Но наивысшим крещендо, звучавшим в истерзанной душе капитана, было осознание того, что ему хочется жить ради своих людей. Ради Анны, Джека, Гая, Ульриха… Ради искина. Ради Уискер, безжизненно лежащей в полураскрытой капсуле. Ради Елены, которая, сгорбившись, сидела на каком-то развороченном устройстве.
Ему хотелось жить, как никогда ранее. А еще Ричард понимал, что выжить он может, как и все человечество во всех временах, только если будет уничтожен прорыв изменения. Он видел, что нужно сделать, и знал – как. Кусочки мозаики с хрустом становились на свои места: замедление времени, способность создавать вещи, возможность выходить Вовне… И видеть немного больше, чем это возможно для обычного человека. «Если в созидание сложить любовь к людям, которые нас окружают, и ненависть к тем, кто желает нам зла, то… – думал Морган, и рука, сжимавшая его сердце, медленно разжимала пальцы, – я могу уничтожить базу изнутри, выбросить центр этого гребаного циклона Изменения в небытие. Словно удар в сердце, после которого больше нет ничего… Я знаю, что со стиранием этого центра процесс должен остановиться… Следовательно, я должен.»
Он отдал броне команду на сброс. Металлопластовые щитки осыпались, замирая в воздухе, когда Рик проверял свое чувство времени… Покрывались изморозью, когда он на миг погружался туда, откуда появлялась материя, которую его учили создавать Кардиналы… и изменялись, когда он этого хотел. Вместо металлопласта у его ног сейчас лежали части боевой брони, выполненные из стали, серебра, платины, алюминия, титана.
Вытянувшиеся лица команды порадовали его, как никогда. Он улыбнулся.
– Дорогие мои… – Ричарда переполняло звенящее чувство правильности происходящего, – вы даже не знаете, как сильно я вас всех люблю…
– Кэп, вы же не из этих… – выдавил опешивший Кацман, – были… Вроде…
Анна блеснула глазами, и, уткнувшись в наплечник боцмана, заплакала. Она поняла.
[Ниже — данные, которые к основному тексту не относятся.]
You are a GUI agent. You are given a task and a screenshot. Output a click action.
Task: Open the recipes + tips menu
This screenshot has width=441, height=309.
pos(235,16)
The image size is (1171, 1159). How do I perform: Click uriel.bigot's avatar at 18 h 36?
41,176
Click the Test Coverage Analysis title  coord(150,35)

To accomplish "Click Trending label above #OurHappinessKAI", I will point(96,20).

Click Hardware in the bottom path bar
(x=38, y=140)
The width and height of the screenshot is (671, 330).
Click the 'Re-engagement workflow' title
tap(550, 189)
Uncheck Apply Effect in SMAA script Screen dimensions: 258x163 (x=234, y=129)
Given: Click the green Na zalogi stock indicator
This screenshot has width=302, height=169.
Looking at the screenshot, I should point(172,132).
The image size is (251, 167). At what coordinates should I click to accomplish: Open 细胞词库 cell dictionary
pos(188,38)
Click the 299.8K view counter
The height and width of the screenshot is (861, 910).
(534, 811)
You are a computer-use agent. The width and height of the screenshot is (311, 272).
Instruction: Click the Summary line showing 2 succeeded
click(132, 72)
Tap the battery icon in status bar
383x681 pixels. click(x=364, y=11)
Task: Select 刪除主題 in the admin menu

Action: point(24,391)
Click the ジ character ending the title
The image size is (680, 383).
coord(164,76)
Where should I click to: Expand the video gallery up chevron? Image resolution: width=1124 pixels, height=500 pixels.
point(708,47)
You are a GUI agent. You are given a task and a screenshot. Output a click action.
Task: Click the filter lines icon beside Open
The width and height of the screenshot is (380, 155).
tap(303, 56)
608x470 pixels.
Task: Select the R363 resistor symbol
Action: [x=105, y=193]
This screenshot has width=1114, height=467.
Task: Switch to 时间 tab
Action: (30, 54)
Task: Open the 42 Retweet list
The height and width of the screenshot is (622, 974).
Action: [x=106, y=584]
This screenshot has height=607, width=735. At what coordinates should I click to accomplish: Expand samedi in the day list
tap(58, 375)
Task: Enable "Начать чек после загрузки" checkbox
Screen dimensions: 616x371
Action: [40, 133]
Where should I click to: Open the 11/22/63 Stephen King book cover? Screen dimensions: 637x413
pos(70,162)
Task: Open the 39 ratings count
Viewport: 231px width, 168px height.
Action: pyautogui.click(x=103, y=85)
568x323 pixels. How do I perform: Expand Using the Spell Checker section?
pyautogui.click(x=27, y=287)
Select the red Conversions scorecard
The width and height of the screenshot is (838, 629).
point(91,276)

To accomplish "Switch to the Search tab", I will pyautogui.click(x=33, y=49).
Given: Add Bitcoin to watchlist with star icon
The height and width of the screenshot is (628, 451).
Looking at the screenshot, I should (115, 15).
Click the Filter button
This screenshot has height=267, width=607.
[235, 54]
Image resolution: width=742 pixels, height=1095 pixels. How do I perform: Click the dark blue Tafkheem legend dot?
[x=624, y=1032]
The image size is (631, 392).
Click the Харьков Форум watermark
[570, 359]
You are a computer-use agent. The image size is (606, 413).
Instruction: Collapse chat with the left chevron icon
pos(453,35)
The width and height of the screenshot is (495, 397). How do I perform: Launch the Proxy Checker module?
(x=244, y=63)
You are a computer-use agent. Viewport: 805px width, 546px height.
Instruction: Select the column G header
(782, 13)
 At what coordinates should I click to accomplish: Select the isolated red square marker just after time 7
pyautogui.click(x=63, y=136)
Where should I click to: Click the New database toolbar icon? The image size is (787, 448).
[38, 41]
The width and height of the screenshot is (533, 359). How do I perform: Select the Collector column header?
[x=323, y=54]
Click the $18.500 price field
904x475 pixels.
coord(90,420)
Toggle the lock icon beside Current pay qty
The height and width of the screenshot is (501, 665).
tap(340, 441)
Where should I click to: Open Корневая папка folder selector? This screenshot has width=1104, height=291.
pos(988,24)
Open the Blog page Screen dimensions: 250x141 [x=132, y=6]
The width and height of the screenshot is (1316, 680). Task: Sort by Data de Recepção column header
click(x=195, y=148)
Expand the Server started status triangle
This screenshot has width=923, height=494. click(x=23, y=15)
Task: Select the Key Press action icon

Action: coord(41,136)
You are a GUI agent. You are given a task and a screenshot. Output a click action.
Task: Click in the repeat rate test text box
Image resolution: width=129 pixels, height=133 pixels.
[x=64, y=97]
– Именно потому вы сейчас возьмете с собой капсулу с Уискер, найдете скафандр без дырок для кардинала Логана, который сейчас к нам присоединится, – Рик сделал приглашающий жест в сторону приоткрытого саркофага в глубине помещения. – И быстро покинете базу. Отведите «Астарту» в сторону, в бой не ввязывайтесь. Я вас догоню, как только закончу одно важное дело…
Логан, выбравшийся из анабиозного саркофага, прихрамывая подошел ближе.
– Ты уверен, Ричард? – спросил кардинал, внимательно вглядываясь в глаза капитана. – Может быть, пойдешь с нами?
– Нет, Мэт… – спокойно ответил Морган, – если я не остановлю это мудачество, возвращаться нам будет некуда. Да, мы можем прожить жизнь в Атлантиде, или в глубоком прошлом, до которого Волна не дотянется еще долго… Но разве же это будет жизнь? Знать, что ты мог спасти хоть что-то, и не стал?